What the task asks:
Find the string "will" in the entries and copy each line that has it.

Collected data
▽
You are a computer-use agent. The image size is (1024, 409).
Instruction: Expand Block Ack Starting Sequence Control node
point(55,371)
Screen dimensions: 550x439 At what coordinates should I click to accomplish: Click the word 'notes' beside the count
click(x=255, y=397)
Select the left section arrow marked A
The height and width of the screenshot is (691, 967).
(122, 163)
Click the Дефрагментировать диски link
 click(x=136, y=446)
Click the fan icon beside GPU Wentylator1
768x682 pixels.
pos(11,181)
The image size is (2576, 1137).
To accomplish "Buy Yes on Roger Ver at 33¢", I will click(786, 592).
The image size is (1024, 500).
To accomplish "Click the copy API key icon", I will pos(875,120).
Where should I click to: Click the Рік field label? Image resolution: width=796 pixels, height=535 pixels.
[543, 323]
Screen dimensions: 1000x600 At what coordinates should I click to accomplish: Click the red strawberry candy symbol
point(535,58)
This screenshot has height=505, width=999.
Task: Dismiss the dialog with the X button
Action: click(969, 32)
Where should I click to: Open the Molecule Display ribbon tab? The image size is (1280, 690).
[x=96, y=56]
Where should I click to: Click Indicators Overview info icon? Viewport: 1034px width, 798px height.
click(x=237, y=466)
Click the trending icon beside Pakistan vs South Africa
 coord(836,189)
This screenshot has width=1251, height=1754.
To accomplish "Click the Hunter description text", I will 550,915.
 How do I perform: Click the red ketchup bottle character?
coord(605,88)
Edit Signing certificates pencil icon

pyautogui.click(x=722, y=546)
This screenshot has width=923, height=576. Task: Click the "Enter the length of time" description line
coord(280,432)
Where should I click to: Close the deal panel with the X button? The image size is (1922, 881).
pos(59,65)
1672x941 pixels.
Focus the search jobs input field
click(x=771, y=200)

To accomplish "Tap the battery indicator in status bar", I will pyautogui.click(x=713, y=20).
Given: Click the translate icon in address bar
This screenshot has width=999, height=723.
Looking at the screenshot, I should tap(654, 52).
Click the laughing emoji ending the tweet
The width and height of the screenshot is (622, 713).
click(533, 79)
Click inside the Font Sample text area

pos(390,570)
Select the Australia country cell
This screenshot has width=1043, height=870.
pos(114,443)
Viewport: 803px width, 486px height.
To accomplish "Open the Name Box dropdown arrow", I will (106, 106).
△
Reply:
To accomplish "Buy Yes on Roger Ver at 33¢", I will click(786, 592).
To accomplish "Click the copy API key icon", I will pos(875,120).
To accomplish "Click the Hunter description text", I will 550,915.
To accomplish "Tap the battery indicator in status bar", I will pyautogui.click(x=713, y=20).
To accomplish "Open the Name Box dropdown arrow", I will (106, 106).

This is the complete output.